66 長い年月の歴史と結果
ラルフが二人の考えを聞いて話しはじめた。
「ヴァリーも私も竜皇国が…いやクローがスタンピードや、魔石の管理を仕事としている事を、クローから聞くまで知らなかった。
世界がその事実を知っていたら魔石戦争や、竜皇国の侵略など起こるはずがないと思ったが…
実際は起きてしまった。
でも未だに詳細は世間も世界中の誰もが知らない。
本当であれば世界中から感謝されなければならない事だと思う。
そんな事を何でもないことのようにしているクローに、ルノアの継承権の話とはいえ…
ただの一国の未来の話を申し訳なく思った。
知らなかったとはいえ無知は私達も同じだったんだと。
でもなぜ世界中に知らせないのかがわからない。
こんな質問も失礼なのかもしれないが私は敢えて聞くべきだと思った。
教えてくれないか?クロー」
少し驚いた顔をしたクローが右こめかみをかきながら申し訳無さそうに言った。
「これから話すことは少し皆には不快な話になると思う。
ただ話さないと分からない事だから…どう話したら良いか…すまないな上手く話せる自信がないな……
人族は寿命が短いだろ。すごく弱いのに誰とも番えて喧嘩…
戦争もして簡単に一人の統治者の間違った考えや、言葉に従い名誉などと自ら死んでしまうだろ。
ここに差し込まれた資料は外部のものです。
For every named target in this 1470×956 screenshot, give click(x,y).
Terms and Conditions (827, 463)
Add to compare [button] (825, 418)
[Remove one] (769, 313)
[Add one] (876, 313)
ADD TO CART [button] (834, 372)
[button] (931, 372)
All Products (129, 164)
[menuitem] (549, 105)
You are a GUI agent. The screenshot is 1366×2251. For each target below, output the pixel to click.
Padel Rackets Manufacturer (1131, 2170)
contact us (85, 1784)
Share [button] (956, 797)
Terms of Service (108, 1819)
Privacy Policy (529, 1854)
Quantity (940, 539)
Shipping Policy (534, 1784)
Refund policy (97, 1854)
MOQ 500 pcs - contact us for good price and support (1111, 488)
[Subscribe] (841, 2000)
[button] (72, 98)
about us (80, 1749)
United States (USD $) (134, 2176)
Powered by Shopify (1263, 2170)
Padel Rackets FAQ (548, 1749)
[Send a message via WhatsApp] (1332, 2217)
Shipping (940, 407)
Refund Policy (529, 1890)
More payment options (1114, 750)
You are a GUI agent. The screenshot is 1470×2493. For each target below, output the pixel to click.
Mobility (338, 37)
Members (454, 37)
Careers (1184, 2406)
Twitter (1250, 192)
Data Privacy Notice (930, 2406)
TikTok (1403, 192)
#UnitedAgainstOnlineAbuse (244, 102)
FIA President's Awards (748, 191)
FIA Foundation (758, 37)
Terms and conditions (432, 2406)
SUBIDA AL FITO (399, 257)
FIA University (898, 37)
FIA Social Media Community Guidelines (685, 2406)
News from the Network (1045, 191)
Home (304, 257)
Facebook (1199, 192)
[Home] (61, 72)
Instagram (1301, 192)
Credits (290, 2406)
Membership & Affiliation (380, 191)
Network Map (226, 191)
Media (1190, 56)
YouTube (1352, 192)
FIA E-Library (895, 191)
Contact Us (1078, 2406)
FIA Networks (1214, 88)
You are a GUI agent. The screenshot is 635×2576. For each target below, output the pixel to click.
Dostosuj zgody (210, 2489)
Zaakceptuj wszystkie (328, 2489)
逆らえないし、逆らわないし、人と争う事をやめないだろ。
ただ生きるだけなのに…歴史が繋がらない…竜人とは生きる時間や価値観が違うから…
竜人は長命だろ信じられないほどに。肉体も強いし魔法も自由に使うし。
ただ新しいものに興味が無かった。だから失敗したのが魔石戦争と侵略さ。
幸せに平和に普通に暮らしてただけだったのに…
やられたから次はやられないように考えを改めた。
詳細は世間も世界中の誰もが知らない…それは誰も語るべき者がいないからだよ。
恐ろしい事だろ…自分達の当たり前にしてきたことがラルフの言う
「言わないといけない事。 感謝される事。」だっただけのこと。
だけど強い者は弱い者を守る事は当然だろ?
「簡単に世界を滅ぼせる不干渉の竜皇国」
どんな書かれ方をされているか国によって様々だけど。
不干渉だけがようやく残った言葉だったのに…
歴史が繋がらないからもう何回も何回も何回も同じ失敗を…滅びた国が出てもまた繰り返す。
今はノアとノアの大事な家族の為に話した。
竜人は他人には興味がないし番と会えば番しか興味がない。
番と命を繋ぐ事。幸せに静かに当たり前の生活を命尽きるまでしたいだけなんだ。
スタンピードはただ二人の静かな生活を邪魔するもの。
だけど魔物も同じ世界にただ生きてるだけ。人族と同じ生き物だ。お前達だけの世界ではない。
俺達だけの世界でもない。排除、もしくは回避、もしくは罰、本当に抑えられないときもある。
スタンピードは起きた時に竜皇王様が取捨選択されている。
元々は管理できないもの、しないものだ。それは忘れてはいけないんだ。
でもノアが魔石を作っていけば、何れスタンピードについて聞かれると思った。
そして今回はノアよりも先にノアの家族が気づいた。こんな竜人の傲慢な考えを…嫌な考えを聞かせてごめんな。